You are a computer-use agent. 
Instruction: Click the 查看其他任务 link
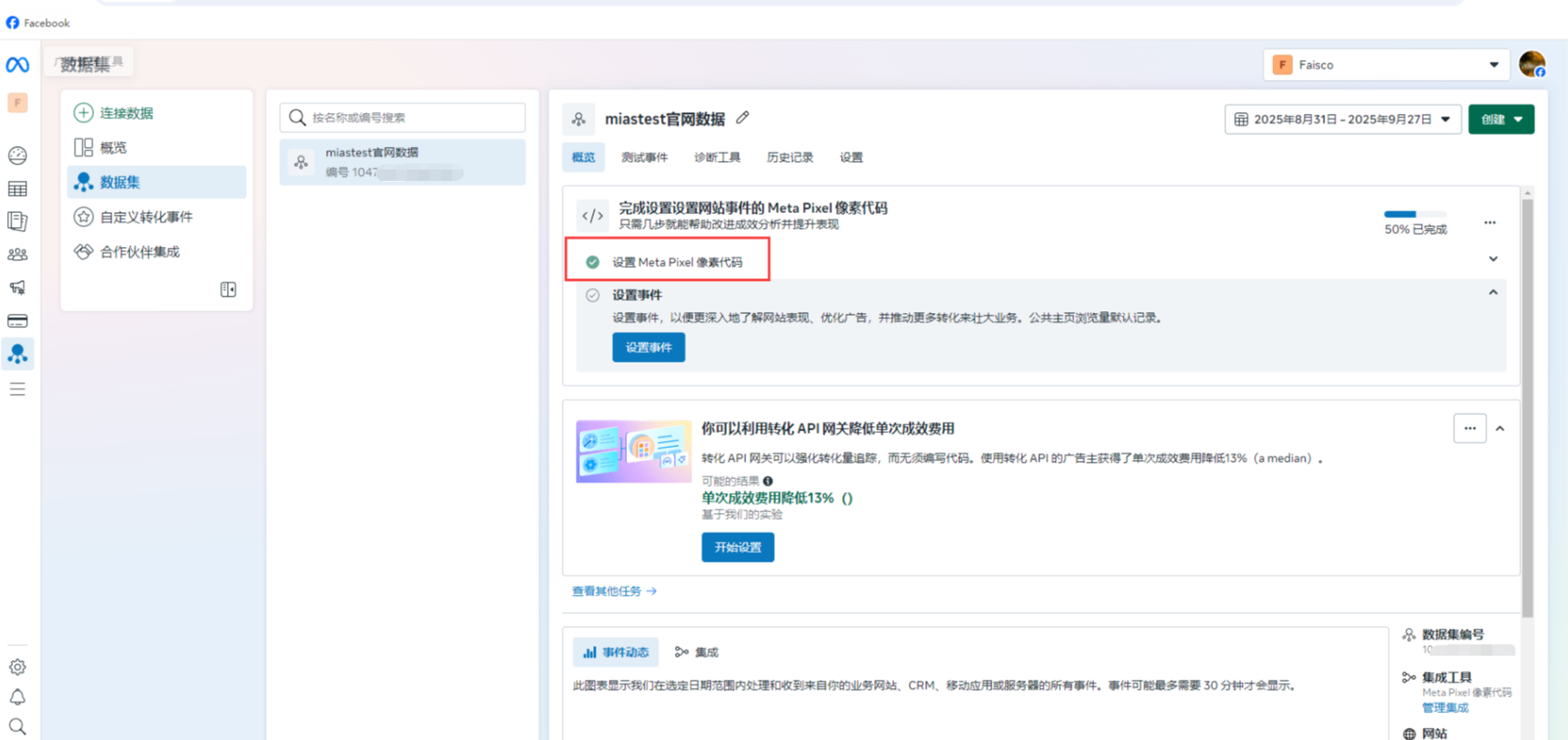click(614, 591)
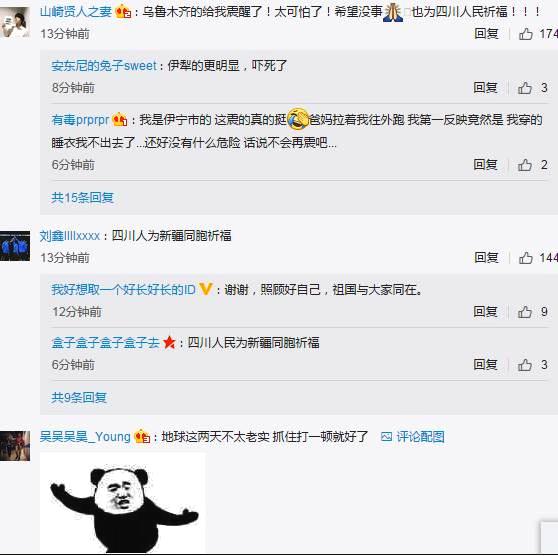
Task: Like 刘鑫IIIIxxxx's comment thumbs-up icon
Action: tap(526, 258)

──────────

What you should do
Reproduce every line of the entries above word for word, leaving out the pictures.

The response
You are a computer-use agent. 
Instruction: Click the 查看其他任务 link
click(614, 591)
Task: Like 刘鑫IIIIxxxx's comment thumbs-up icon
Action: tap(526, 258)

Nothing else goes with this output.